---------- EINGABEDATEN
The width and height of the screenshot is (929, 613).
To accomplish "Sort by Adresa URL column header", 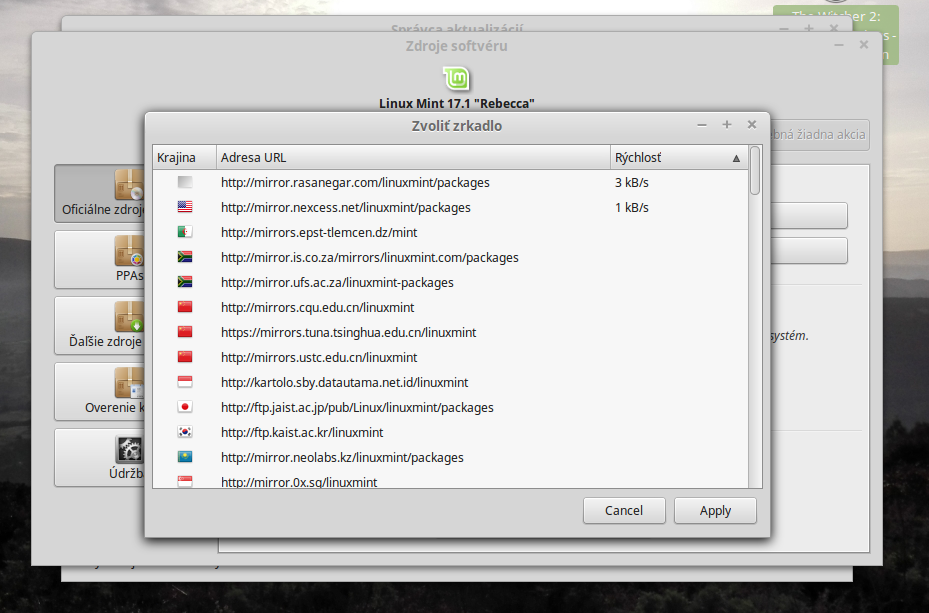I will tap(412, 158).
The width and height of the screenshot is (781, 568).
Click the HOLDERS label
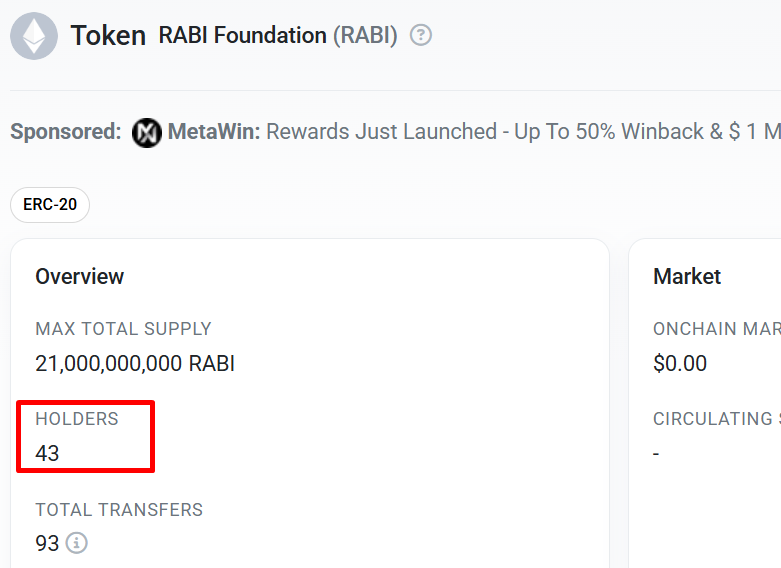coord(77,419)
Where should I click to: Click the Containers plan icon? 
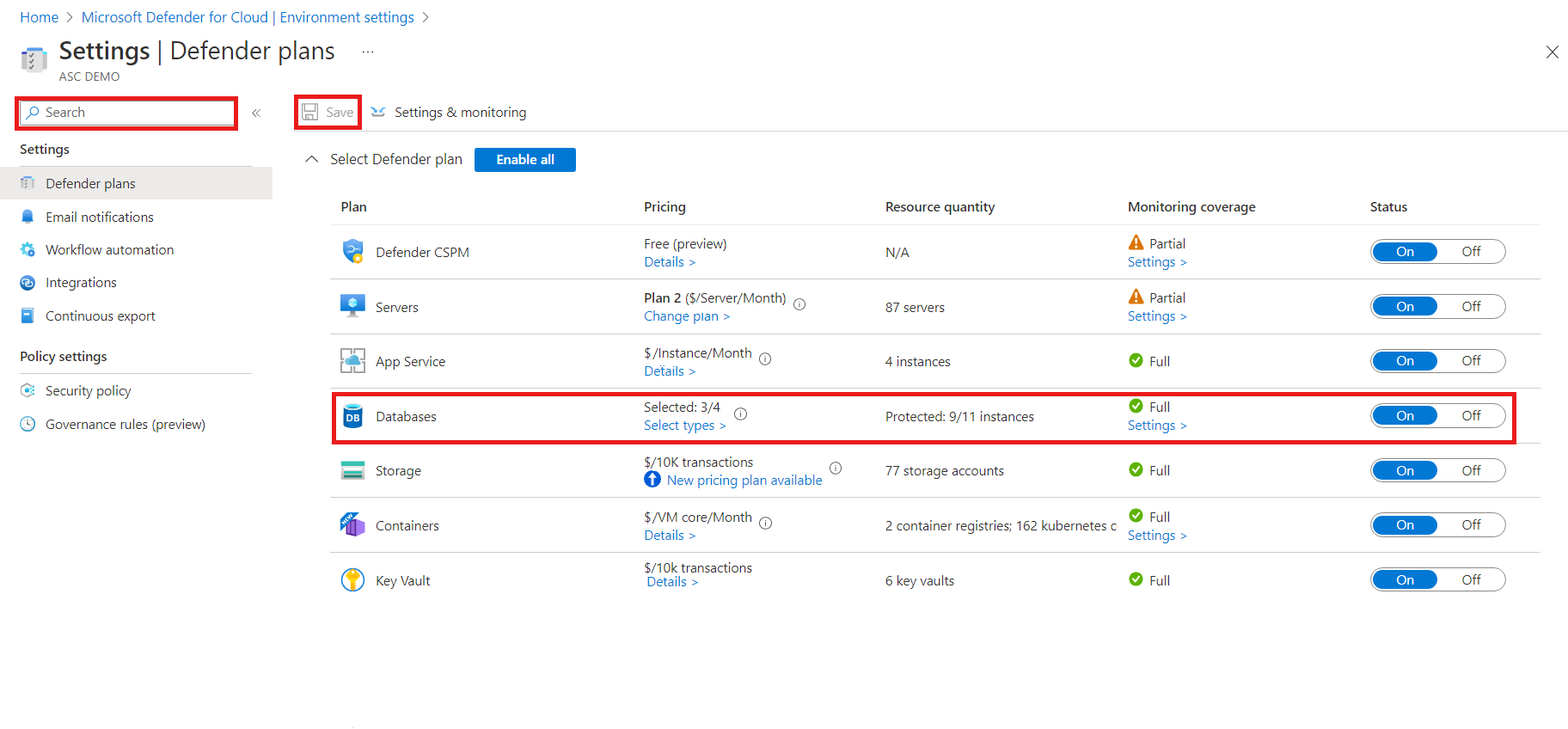click(x=352, y=525)
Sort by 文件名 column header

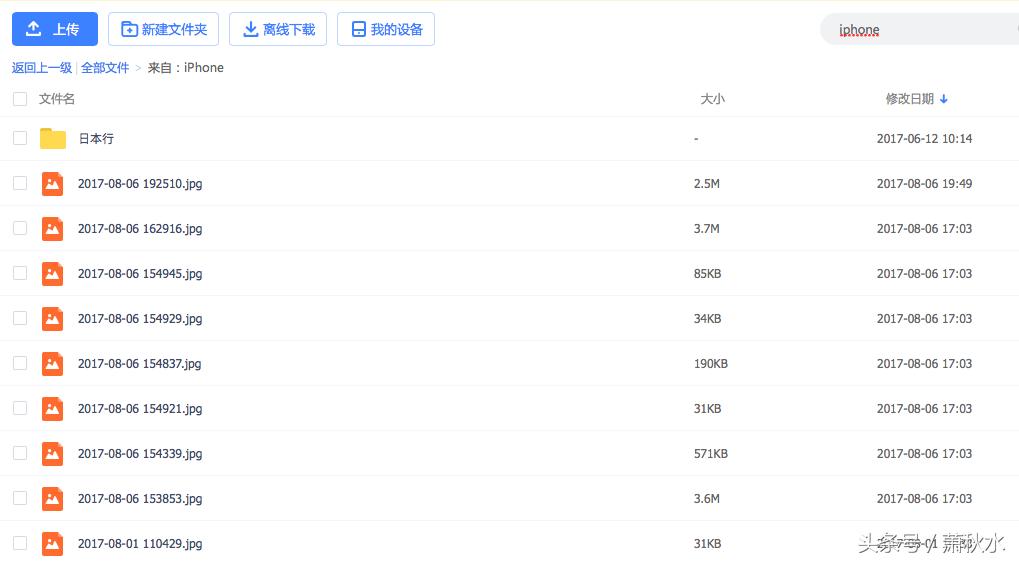(x=57, y=99)
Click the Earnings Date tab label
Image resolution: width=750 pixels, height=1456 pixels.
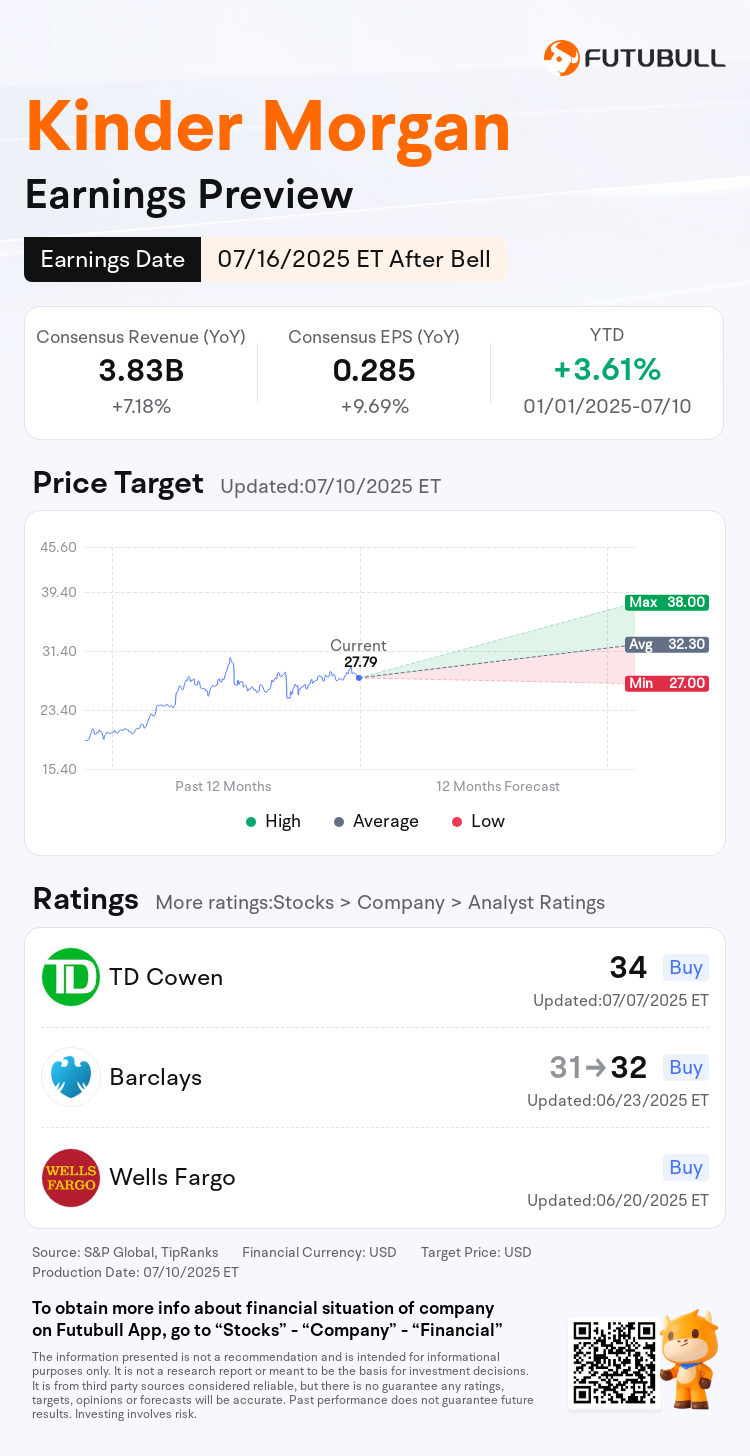[x=113, y=260]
--------------------
» AUFGABENSTELLUNG: Kannst du die Zeilen ab der Zeile mit „Sort by 文件名 column header“ bis einschließlich zum Ende der Zeilen noch einmal ausgeben und darin „tab label“ durch „tab title“ ersetzen, ohne sonst etwas zu ändern? Lass die Bilder dabei weg.

» LÖSUNG:
Sort by 文件名 column header

(x=57, y=99)
Click the Earnings Date tab title
Image resolution: width=750 pixels, height=1456 pixels.
[x=113, y=260]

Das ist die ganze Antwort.